→ **Required action**
Every line from the one with "You are a GUI" through the end of the entries below should be written out exactly; the pictures should not.

→ **Collected data**

*-*-*

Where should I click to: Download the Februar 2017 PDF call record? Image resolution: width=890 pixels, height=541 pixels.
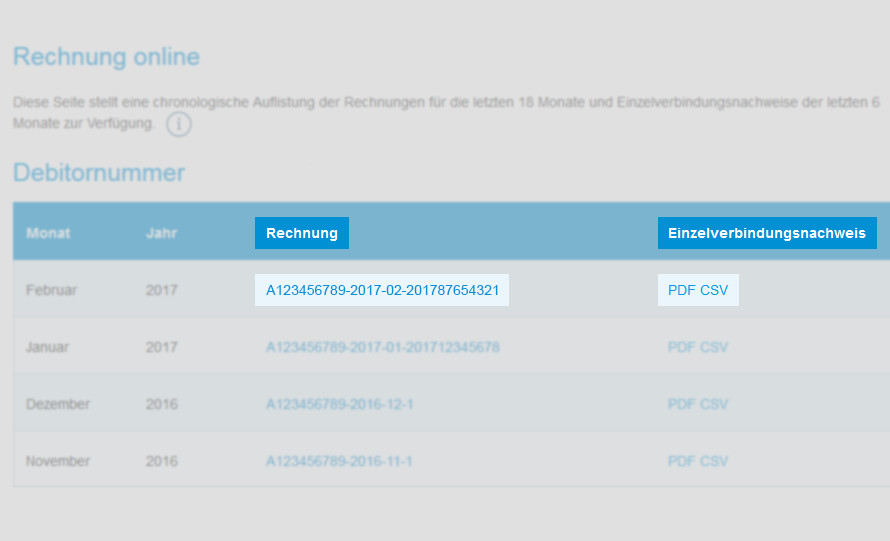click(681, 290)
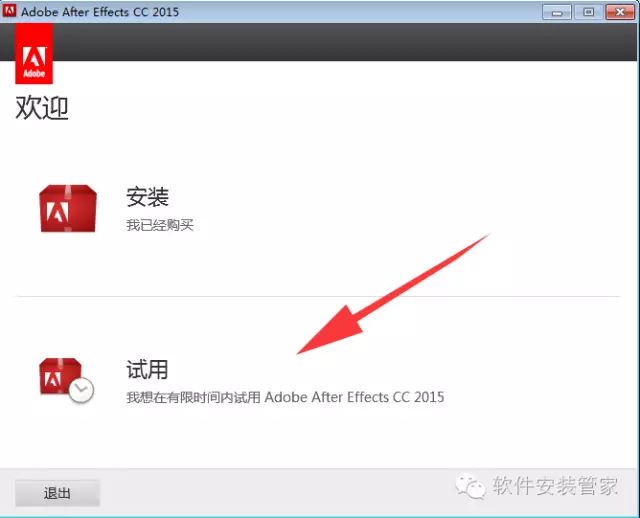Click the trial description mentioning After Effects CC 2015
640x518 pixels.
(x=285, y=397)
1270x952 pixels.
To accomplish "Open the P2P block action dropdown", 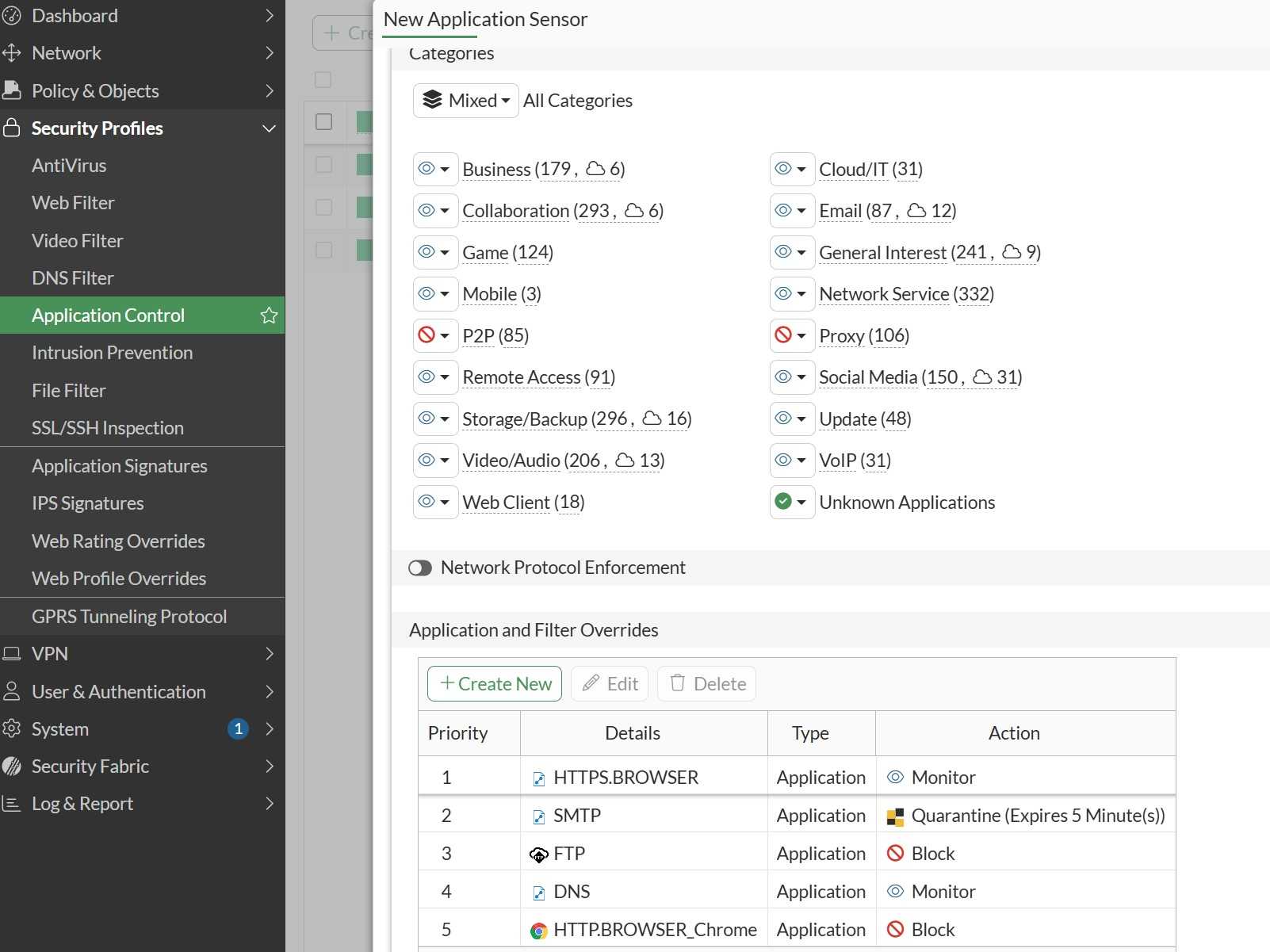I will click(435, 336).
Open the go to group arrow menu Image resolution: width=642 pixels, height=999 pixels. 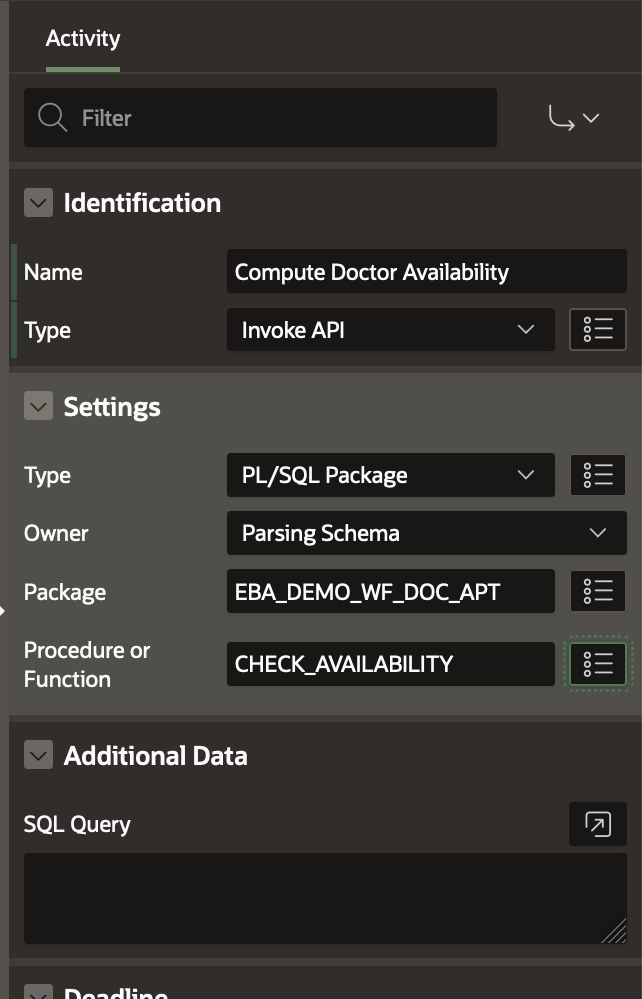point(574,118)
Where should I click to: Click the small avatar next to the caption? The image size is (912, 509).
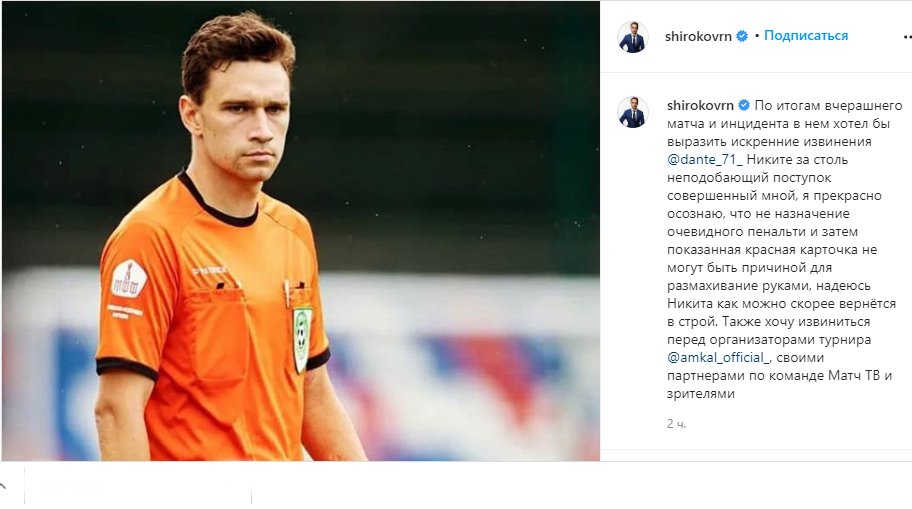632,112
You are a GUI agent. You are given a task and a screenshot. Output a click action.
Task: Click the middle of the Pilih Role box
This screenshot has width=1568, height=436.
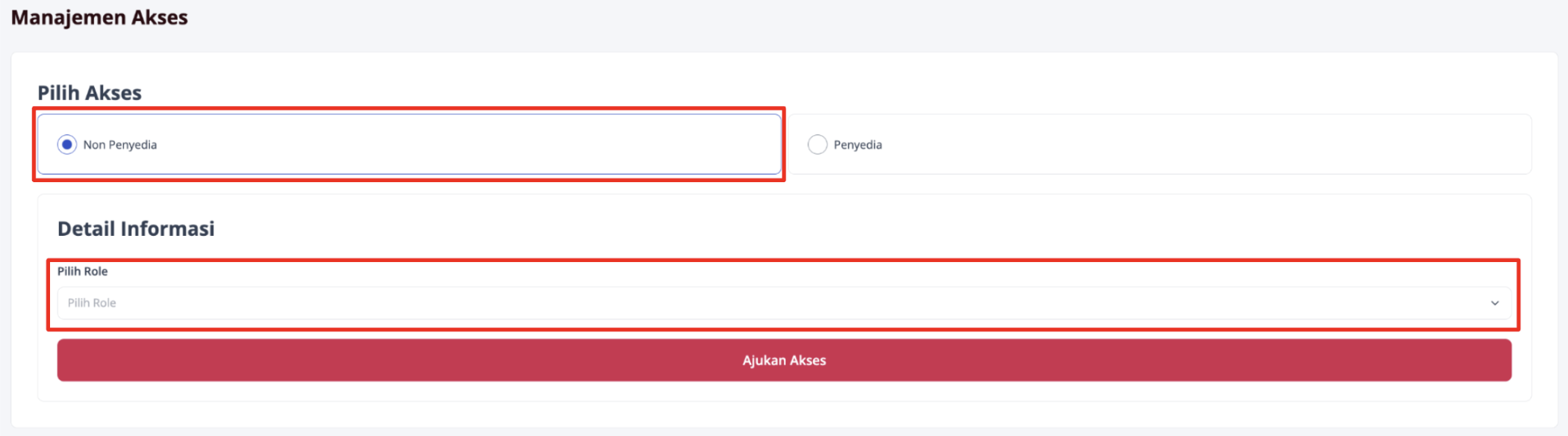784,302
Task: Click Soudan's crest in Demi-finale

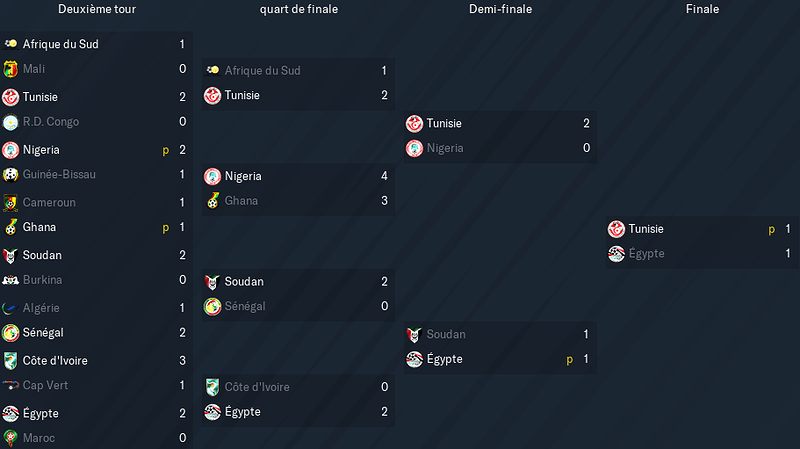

*-*-*

→ **Written reply**
You are a GUI agent. You are given a task and a screenshot. Output a click action.
Task: Click the middle of the Pilih Role box
This screenshot has width=1568, height=436.
784,302
Task: Click Soudan's crest in Demi-finale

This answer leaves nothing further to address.